■ **GEGEVEN OPDRACHT A**
Herschrijf het deel van de tekst over muzikale dieren dat begint met "Wetenschappers te over" en doorloopt tot en met "In de verte.", en vervang daarin "kaketoe" door "papegaai".

Bird Calls

Wetenschappers te over die beweren dat ook muzikaliteit dieren raakt. Vogels staan in dit opzicht buiten iedere verdenking. Zij doen niet anders dan zingen. Trakteer een kaketoe op een deuntje en het beest maakt op zijn stok een dansje. Een olifant trompettert om aandacht van zijn kudde en zwaait in 5/4 met z’n slurf. Geef een aap een drumstel en je hoort in de verte de roffels van Art Blakey. In de verte.

Speelgoed aapje als percussionist.

Het muzikale dier

De laatste zinnen hierboven kunnen de indruk wekken dat ze met ironie van het toetsenbord gevlogen zijn. Nee, het ontzag voor de wetenschap, die van de gedegen soort wel te verstaan, dient heilig te zijn. Op de RUG is afgelopen november 2019 nog een studium generale gehouden over het thema ‘muzikaliteit in dieren‘. Ter muzikale omlijsting was saxofonist Yuri Honing uitgenodigd. Nou, dan zit het met dat studium generale wel snor.

De vraag is niet zozeer of dieren in hun communicatie naar elkaar toe zich van muzikale principes bedienen, de kwestie is eerder of zij dat doen met een (a) vooropgezet plan, i.e. structuur, (b) kennis, i.e. theorie, en (c) variatie, i.e. inventief vermogen. Was het dier een jazzsaxofonist, had het (a) een standard ‘gelezen’, (b) begrepen waar de 2-5-1’tjes zitten en (c) vakkundig geïmproviseerd. Het studium generale is door de schrijver dezes gemist, maar who knows, Wer weiß, chissà?

Op YT wemelt het van de video’s met dieren die ‘muziek’ bedrijven. Meestal gaat het om door hun baasjes afgedwongen acts om de aandoenlijkheid ervan te laten zien. Het is net geen dierenmishandeling, maar Animal Rights en de PvdD zouden er hun handen vol aan hebben. Alle experimenten tonen overduidelijk aan dat dieren de verbeelding missen om tot ars longa te geraken. De geluiden die zij in hun normale leven voortbrengen en niet door dierenvriend mens worden opgelegd, zijn functioneel, meer niet.

■ **GEGEVEN OPDRACHT B**
Neem elke regel uit de vermeldingen over waarin de tekenreeks "arrow" voorkomt.

■ **GEGEVENSSET**
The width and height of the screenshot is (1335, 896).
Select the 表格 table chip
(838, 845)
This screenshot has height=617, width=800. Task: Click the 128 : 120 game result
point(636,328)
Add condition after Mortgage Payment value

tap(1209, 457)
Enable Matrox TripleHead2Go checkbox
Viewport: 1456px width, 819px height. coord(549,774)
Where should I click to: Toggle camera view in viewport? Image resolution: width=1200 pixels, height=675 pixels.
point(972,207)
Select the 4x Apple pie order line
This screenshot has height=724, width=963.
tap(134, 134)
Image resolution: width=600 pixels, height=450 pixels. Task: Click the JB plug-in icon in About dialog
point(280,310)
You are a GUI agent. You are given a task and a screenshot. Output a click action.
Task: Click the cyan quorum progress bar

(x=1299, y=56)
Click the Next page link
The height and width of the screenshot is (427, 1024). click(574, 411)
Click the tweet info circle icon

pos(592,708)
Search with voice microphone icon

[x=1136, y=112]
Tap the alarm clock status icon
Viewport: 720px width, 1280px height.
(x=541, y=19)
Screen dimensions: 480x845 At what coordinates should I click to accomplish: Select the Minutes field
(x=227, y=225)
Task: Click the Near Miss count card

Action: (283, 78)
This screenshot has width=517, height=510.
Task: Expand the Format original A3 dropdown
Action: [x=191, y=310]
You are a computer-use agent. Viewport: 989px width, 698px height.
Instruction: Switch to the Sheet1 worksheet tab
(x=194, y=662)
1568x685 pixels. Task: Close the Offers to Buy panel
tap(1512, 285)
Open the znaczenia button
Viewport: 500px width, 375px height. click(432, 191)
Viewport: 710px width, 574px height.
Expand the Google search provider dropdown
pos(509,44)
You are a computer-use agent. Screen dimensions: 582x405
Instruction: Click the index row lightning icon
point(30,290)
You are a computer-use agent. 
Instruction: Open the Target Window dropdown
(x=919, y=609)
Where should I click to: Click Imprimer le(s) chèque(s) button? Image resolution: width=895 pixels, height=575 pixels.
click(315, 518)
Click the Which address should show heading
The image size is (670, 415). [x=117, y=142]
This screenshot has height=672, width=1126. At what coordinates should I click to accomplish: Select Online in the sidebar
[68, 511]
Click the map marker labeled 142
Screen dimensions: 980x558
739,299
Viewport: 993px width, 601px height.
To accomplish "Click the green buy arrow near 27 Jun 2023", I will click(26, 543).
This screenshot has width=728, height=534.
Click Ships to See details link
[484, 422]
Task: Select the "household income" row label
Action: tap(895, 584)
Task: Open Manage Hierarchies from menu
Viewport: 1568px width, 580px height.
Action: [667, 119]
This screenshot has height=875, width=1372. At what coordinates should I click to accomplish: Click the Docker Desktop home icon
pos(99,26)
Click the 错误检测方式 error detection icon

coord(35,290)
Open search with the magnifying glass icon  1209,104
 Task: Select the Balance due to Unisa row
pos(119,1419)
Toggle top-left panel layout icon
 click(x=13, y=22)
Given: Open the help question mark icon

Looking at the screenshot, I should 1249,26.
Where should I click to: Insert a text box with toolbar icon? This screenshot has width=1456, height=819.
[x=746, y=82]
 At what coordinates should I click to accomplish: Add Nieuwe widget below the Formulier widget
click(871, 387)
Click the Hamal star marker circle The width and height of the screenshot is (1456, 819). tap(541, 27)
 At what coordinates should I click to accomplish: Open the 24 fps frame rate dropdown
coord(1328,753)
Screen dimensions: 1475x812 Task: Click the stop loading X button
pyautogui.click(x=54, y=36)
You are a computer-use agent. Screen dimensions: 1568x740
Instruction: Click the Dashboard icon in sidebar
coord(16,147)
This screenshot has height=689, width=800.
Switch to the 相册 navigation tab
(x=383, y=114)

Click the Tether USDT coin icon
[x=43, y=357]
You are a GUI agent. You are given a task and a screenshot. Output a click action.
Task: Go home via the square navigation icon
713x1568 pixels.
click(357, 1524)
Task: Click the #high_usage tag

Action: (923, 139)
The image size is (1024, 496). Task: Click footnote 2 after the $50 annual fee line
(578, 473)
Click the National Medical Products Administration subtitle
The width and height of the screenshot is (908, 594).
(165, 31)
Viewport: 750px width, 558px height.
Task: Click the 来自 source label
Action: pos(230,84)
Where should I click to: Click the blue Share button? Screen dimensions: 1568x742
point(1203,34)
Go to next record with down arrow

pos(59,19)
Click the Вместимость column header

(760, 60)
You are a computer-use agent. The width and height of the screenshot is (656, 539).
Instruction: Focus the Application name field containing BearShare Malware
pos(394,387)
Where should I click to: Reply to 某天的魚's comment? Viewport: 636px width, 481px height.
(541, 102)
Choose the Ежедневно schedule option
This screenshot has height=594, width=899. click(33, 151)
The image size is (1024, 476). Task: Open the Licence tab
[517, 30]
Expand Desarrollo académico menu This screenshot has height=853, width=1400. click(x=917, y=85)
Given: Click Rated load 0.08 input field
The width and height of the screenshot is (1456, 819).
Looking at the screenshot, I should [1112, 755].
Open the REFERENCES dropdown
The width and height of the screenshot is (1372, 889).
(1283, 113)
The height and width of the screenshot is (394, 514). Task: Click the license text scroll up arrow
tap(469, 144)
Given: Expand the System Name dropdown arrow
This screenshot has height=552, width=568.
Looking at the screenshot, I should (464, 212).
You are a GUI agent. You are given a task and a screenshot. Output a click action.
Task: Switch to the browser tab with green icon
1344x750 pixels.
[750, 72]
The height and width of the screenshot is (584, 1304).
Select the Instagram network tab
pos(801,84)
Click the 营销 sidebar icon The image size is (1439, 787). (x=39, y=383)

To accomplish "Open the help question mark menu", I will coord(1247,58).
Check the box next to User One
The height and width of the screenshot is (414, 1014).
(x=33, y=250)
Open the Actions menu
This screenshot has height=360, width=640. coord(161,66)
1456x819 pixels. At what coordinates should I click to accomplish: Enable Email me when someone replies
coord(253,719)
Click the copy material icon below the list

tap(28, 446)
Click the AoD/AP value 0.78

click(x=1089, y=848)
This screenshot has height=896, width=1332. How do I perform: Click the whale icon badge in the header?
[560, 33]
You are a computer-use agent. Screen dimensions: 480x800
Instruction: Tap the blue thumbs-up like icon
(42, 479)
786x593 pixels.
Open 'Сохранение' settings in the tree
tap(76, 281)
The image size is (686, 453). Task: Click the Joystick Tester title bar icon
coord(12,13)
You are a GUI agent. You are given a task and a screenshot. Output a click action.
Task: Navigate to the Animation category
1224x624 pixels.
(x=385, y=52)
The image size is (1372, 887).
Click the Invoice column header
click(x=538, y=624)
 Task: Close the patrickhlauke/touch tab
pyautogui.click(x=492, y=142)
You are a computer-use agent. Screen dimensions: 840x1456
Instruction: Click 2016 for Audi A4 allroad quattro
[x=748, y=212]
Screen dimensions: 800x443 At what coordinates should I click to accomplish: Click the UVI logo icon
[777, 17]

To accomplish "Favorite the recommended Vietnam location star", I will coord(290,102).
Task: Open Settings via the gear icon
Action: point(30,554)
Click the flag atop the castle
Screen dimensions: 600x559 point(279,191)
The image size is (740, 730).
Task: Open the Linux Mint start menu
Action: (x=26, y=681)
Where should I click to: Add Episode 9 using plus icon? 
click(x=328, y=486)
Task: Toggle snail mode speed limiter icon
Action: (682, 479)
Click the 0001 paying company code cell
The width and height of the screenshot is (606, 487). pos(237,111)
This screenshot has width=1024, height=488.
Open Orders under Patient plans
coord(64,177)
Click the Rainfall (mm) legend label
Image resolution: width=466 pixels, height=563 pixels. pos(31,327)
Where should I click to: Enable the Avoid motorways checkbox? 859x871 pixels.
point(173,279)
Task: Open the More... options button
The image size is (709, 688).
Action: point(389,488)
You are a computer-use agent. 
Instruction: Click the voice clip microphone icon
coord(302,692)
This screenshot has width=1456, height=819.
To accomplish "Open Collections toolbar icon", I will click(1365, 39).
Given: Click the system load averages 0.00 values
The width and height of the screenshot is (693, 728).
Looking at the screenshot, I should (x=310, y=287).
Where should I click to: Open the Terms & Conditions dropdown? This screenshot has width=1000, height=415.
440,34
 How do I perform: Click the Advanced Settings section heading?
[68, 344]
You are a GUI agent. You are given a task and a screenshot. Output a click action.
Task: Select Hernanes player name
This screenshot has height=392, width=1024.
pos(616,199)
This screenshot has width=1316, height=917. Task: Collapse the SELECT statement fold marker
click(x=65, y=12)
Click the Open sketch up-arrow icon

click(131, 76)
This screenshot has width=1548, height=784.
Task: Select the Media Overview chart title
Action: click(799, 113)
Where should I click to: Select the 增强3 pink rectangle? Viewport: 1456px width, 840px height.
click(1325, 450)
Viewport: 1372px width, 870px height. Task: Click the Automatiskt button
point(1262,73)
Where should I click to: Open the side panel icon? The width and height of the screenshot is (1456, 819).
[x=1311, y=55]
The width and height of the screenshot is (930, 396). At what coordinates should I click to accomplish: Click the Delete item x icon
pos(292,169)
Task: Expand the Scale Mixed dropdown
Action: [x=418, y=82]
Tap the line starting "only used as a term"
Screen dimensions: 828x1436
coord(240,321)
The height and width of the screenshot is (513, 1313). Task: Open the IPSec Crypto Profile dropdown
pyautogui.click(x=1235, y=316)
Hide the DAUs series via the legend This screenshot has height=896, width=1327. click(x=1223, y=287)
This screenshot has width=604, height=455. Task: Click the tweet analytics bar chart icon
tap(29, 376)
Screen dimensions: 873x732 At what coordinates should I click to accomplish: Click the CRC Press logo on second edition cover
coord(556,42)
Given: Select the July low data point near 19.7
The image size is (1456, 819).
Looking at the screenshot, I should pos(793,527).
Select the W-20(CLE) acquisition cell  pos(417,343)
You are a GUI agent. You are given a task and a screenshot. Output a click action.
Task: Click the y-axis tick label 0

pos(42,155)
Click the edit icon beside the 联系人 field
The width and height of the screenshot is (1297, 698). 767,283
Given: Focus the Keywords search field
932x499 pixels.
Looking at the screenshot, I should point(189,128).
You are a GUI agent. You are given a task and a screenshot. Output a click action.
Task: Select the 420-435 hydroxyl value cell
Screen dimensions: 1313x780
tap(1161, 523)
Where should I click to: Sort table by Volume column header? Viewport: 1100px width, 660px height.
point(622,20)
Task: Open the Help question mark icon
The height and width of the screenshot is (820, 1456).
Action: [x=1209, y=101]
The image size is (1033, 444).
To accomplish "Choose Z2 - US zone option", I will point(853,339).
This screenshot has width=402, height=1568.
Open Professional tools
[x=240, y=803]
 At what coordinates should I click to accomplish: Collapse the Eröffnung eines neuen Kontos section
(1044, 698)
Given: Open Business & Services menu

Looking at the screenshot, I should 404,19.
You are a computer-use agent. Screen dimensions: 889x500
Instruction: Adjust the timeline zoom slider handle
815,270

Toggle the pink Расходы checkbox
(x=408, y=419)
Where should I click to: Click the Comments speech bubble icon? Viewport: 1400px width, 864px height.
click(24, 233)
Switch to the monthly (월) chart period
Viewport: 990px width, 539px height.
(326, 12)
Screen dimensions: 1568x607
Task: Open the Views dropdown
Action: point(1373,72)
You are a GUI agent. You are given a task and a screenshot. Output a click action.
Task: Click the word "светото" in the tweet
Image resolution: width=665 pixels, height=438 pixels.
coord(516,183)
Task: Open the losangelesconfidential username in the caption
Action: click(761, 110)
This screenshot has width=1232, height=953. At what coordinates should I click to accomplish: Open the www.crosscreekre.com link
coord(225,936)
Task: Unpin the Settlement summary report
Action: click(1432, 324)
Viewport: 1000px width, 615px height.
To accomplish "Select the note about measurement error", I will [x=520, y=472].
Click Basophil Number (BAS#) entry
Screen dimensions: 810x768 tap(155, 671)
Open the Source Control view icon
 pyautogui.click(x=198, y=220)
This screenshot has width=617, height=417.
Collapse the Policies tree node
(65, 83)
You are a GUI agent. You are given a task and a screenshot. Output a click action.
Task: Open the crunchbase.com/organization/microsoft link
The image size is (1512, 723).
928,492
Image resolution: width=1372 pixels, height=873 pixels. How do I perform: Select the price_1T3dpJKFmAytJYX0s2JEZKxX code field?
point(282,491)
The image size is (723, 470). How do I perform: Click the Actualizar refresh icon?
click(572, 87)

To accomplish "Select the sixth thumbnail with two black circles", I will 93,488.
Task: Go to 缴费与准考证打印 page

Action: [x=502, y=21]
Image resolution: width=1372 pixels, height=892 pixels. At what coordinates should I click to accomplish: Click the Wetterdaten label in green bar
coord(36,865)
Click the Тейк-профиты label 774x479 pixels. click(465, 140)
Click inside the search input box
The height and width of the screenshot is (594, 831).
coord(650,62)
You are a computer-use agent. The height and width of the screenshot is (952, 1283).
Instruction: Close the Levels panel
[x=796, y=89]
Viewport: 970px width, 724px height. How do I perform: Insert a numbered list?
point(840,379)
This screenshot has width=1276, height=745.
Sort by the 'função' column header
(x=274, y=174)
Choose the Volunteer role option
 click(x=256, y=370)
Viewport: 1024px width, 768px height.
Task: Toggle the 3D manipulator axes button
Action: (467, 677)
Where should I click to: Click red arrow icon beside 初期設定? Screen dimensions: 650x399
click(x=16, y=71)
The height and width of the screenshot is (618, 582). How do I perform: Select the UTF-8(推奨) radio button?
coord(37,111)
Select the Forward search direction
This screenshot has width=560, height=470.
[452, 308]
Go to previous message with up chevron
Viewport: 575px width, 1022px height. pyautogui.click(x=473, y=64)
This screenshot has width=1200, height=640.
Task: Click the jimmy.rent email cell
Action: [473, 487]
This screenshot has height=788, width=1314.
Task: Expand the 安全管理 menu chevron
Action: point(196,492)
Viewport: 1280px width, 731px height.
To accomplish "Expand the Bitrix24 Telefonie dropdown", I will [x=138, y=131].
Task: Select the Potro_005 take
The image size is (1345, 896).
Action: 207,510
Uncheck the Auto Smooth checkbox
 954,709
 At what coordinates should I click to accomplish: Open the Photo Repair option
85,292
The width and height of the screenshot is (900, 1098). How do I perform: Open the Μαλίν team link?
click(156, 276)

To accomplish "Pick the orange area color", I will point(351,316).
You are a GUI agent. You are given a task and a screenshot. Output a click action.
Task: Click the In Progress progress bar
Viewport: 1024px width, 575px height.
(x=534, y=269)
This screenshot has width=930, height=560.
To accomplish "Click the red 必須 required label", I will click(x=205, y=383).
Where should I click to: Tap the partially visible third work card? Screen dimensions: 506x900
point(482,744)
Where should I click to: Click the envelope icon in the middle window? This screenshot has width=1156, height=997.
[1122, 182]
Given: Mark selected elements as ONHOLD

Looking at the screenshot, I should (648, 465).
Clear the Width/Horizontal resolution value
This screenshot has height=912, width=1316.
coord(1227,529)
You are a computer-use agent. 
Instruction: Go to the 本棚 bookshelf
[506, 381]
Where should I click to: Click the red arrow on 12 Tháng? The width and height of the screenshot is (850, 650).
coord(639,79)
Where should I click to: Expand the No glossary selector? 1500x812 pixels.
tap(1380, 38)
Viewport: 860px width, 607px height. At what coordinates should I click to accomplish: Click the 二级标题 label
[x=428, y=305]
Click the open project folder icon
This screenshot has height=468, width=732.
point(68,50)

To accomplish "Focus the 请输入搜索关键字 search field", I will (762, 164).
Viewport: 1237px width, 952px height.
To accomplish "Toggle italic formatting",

■ **ANTWOORD A**
Wetenschappers te over die beweren dat ook muzikaliteit dieren raakt. Vogels staan in dit opzicht buiten iedere verdenking. Zij doen niet anders dan zingen. Trakteer een papegaai op een deuntje en het beest maakt op zijn stok een dansje. Een olifant trompettert om aandacht van zijn kudde en zwaait in 5/4 met z’n slurf. Geef een aap een drumstel en je hoort in de verte de roffels van Art Blakey. In de verte.

■ **ANTWOORD B**
To accomplish "Click the green buy arrow near 27 Jun 2023", I will click(26, 543).
Go to next record with down arrow
The height and width of the screenshot is (394, 514). Task: Click the license text scroll up arrow
Given: Expand the System Name dropdown arrow
Click the Open sketch up-arrow icon
Where should I click to: Click red arrow icon beside 初期設定? Screen dimensions: 650x399
Where should I click to: Click the red arrow on 12 Tháng? The width and height of the screenshot is (850, 650).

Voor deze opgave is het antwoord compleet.